Jair de Oliveira em 08/05/2009:
Quando Deus fez o homem ele deve ter errado na dose. Pôs muita emoção na composição quimica do ser. Os executivos, por terem sucesso material, não sabem lidar com esse componente quimico chamado emoção e, decorrente, criam inúmeras barreiras para não expressar as suas emoções e nem lidar com as dos outros e a consequência é essa: sentimento de solidão. Quando é que as pessoas vão entender que da cabeça para cima somos diferentes, mas que da cabela para baixo somos iguais? e que compete aos mais evoluídos auxiliarem os menos evoluídos na caminhada da Senda da Luz. Enquanto não se compreender isso, haverá o sofrimento desnecessário e inútil para a evolução da espécie. Gostei muito do artigo e parabenizo seu autor pelo grande trabalho que presta a esses seres tão frágeis.

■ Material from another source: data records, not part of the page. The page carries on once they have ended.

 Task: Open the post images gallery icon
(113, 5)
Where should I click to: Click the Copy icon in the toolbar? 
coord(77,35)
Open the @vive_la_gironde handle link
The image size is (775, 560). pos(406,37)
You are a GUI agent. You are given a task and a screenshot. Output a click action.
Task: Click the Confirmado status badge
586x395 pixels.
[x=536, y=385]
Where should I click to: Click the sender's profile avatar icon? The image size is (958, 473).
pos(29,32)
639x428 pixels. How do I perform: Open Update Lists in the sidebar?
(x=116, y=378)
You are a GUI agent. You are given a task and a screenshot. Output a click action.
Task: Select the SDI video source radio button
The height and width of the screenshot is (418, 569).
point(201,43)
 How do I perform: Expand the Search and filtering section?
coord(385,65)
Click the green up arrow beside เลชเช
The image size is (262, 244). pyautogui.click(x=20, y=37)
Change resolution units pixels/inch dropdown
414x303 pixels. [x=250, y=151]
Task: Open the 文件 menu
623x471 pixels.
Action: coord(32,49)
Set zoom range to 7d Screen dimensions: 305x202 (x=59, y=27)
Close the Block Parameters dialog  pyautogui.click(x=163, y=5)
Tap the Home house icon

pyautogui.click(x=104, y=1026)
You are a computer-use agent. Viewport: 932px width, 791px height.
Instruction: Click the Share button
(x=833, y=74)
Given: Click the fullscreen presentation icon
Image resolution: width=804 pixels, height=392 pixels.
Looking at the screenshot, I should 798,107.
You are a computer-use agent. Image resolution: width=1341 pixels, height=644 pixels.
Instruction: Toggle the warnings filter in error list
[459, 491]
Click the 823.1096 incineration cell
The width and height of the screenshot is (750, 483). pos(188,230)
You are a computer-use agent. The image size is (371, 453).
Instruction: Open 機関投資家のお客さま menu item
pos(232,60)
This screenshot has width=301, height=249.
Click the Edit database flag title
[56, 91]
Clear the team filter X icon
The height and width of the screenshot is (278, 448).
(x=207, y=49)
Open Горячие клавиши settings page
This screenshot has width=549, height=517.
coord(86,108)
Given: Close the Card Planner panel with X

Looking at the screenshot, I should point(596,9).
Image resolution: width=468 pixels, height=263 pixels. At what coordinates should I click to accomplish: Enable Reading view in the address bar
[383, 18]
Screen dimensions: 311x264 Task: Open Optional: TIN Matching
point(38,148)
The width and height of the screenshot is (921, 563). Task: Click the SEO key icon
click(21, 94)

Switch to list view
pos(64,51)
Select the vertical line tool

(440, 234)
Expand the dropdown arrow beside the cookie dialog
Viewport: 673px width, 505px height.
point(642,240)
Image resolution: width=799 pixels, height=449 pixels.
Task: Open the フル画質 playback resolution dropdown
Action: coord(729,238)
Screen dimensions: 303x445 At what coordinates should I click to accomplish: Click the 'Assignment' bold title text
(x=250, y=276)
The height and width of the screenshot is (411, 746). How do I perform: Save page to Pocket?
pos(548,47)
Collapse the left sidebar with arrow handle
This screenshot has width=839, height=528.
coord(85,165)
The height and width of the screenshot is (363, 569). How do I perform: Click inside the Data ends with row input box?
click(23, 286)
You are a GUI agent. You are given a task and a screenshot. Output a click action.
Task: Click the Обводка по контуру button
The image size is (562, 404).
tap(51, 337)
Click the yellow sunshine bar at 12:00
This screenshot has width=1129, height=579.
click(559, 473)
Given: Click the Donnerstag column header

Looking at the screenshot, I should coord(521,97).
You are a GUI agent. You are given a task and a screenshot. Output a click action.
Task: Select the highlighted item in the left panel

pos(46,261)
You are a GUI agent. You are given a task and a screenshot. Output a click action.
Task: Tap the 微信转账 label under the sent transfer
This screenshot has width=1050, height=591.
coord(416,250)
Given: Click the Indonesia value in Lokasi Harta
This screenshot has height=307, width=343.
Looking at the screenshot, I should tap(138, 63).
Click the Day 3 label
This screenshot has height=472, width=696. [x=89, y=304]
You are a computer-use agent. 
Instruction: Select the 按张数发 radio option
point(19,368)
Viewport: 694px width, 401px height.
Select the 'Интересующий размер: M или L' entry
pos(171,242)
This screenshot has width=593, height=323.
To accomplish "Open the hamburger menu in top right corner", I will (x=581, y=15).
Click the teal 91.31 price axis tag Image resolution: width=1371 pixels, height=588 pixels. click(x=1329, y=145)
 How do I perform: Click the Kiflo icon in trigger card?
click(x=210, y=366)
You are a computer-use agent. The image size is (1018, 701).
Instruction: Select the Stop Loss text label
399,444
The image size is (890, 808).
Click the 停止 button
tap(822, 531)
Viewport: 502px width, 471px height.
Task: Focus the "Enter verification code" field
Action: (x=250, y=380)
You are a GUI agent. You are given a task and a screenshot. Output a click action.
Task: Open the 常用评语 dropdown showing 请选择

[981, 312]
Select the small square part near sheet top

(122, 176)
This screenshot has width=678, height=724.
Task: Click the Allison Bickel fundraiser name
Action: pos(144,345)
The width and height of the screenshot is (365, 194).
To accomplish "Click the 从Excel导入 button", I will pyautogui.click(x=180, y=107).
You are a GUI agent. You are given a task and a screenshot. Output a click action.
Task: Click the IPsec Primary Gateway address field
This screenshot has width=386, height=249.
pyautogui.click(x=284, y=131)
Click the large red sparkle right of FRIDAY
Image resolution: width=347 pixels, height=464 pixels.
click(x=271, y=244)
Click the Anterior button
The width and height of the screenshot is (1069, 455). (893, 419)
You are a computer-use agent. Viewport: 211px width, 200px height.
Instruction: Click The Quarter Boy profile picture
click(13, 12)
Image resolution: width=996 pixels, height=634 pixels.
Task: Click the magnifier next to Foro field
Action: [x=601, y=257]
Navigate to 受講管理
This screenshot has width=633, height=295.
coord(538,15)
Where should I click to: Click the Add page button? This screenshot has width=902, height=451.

VALDERICE CASSIMIRO SANTANA em 07/05/2009:
Esse artigo chamou muito a minha atenção, pois infelizmente a visão de algumas pessoas é de que o executivo é alguém muito superior que ganha muito bem, a ponto de não precisar de ninguém. O executivo por sua vez tem que fazer a sua parte, não sendo tão formal, ouvindo para ser ouvido, conversando quando necessário. Tudo é forma de um bom relacionamento, tanto na empresa como na vida pessoal. O sucesso é mais quando ele é compartilhado. A vida é melhor quando temos com quem compartilhar.

Bia Melo em 06/05/2009:
Achei este artigo interessante. Por trabalhar com RH, muitas vezes me senti na solidão, mas com o tempo descobri que quem contribuiu para que eu estivesse na solidão, foi eu mesma, por não ter tido uma postura aproximativa das pessoas com quem trabalhava, muitas vezes sendo formal, não me importando com aqueles estavam próximos. O ser humano só pode dar aquilo que tem, como vai dar o que não tem e o que não experimentou? essa é uma realidade, o que se encontra em nossa alma e em nosso coração é o que irá refletir em nossas atitudes. Muitas vezes identificamos as consequências, uma pessoa fria, distante, com medos, angústias, um estopim a explodir! Mas se descobrir-mos a causa, haverá uma mudança tão grande, que as consequências deixarão de existir e passaremos a viver melhor e mais leves. Um grande abraço!